RSF representative Erol Onderoglu, Human Rights Foundation of Turkey president Sebnem Korur Fincanci and author Ahmet Nesin were jailed briefly in 2016 but later released as their trial continued.
The defendants were accused of carrying out terrorist propaganda and incitement to crime after guest-editing Ozgur Gundem, a newspaper on Kurdish issues, and campaigning against efforts to censor it.
Lawyer Meric Eyuboglu said the verdict was bittersweet because others who also guest-edited the newspaper had received jail sentences. "We were thinking that they would receive a sentence because of the verdicts in other similar cases and the political juncture we are going through," she said.
"We had a surprise today and they were acquitted," added the lawyer, who represented Fincanci.
Eyuboglu said Onderoglu also faces a separate legal case for supporting academics put on trial for signing a letter calling for an end to the conflict between Turkish security forces and the Kurdistan Workers Party (PKK).
"GREAT VICTORY"
Paris-based RSF welcomed the verdict but called for charges in the separate case against Onderoglu to be dropped.
"We are deeply relieved by @ErolOnderoglu's and his colleague's acquittal. BUT 3 years of absurd proceedings was already a form of unjust punishment," it said on Twitter.
Ozgur Gundem was closed down under a crackdown during a state of emergency after an abortive coup attempt in July 2016 on grounds it made propaganda for the PKK and acted as its de facto news outlet.
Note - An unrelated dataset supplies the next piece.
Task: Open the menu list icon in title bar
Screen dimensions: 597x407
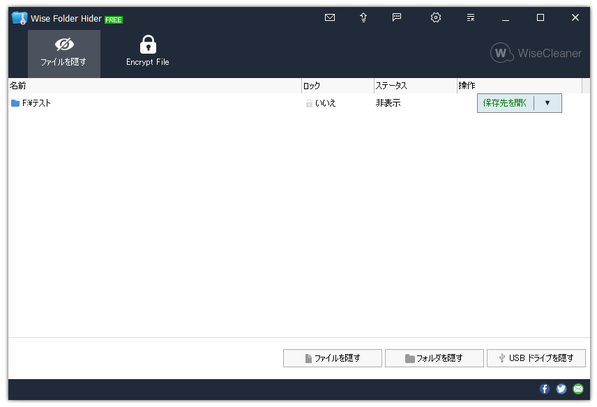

The newspaper focused on the conflict with the PKK in Turkey's mainly Kurdish southeast and has faced dozens of investigations, fines and arrests of correspondents since 2014.
The European Court of Human Rights (ECHR) ordered Turkey in March to compensate the owner of Ozgur Gundem, after finding that criminal proceedings had been "systematically opened" against it.
Rights groups and Turkey's Western allies voiced concern over the scale of the crackdown, saying President Tayyip Erdogan has used the coup as a pretext to quash dissent. Turkey says the measures were necessary given the security risks it faced.
The PKK, deemed a terrorist organization by Turkey, the United States and European Union, has waged a three-decade insurgency seeking autonomy for some 15 million Kurds in Turkey. More than 40,000 people have died in the violence.